## Instruction
Turn every line of the records below into a row of a Markdown table with the columns "No." and "Line", numbering the rows in order and skipping blank lines.
START
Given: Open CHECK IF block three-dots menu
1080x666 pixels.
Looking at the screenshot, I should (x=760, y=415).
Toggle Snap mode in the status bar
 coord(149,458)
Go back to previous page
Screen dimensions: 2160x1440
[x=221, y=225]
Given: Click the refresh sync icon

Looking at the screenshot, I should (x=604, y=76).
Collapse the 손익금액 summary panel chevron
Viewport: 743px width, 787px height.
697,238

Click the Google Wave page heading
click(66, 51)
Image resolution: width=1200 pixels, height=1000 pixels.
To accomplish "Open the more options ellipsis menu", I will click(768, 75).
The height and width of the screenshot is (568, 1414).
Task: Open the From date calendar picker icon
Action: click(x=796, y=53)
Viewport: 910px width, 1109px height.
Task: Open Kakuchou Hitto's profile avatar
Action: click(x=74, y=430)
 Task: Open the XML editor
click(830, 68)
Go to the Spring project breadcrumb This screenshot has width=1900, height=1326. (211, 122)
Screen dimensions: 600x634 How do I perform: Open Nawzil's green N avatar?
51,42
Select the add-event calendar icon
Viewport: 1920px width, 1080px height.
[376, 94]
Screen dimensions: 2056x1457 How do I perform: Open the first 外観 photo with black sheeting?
END
## Answer
| No. | Line |
|---|---|
| 1 | Given: Open CHECK IF block three-dots menu |
| 2 | 1080x666 pixels. |
| 3 | Looking at the screenshot, I should (x=760, y=415). |
| 4 | Toggle Snap mode in the status bar |
| 5 |  coord(149,458) |
| 6 | Go back to previous page |
| 7 | Screen dimensions: 2160x1440 |
| 8 | [x=221, y=225] |
| 9 | Given: Click the refresh sync icon |
| 10 | Looking at the screenshot, I should (x=604, y=76). |
| 11 | Collapse the 손익금액 summary panel chevron |
| 12 | Viewport: 743px width, 787px height. |
| 13 | 697,238 |
| 14 | Click the Google Wave page heading |
| 15 | click(66, 51) |
| 16 | Image resolution: width=1200 pixels, height=1000 pixels. |
| 17 | To accomplish "Open the more options ellipsis menu", I will click(768, 75). |
| 18 | The height and width of the screenshot is (568, 1414). |
| 19 | Task: Open the From date calendar picker icon |
| 20 | Action: click(x=796, y=53) |
| 21 | Viewport: 910px width, 1109px height. |
| 22 | Task: Open Kakuchou Hitto's profile avatar |
| 23 | Action: click(x=74, y=430) |
| 24 |  Task: Open the XML editor |
| 25 | click(830, 68) |
| 26 | Go to the Spring project breadcrumb This screenshot has width=1900, height=1326. (211, 122) |
| 27 | Screen dimensions: 600x634 How do I perform: Open Nawzil's green N avatar? |
| 28 | 51,42 |
| 29 | Select the add-event calendar icon |
| 30 | Viewport: 1920px width, 1080px height. |
| 31 | [376, 94] |
| 32 | Screen dimensions: 2056x1457 How do I perform: Open the first 外観 photo with black sheeting? |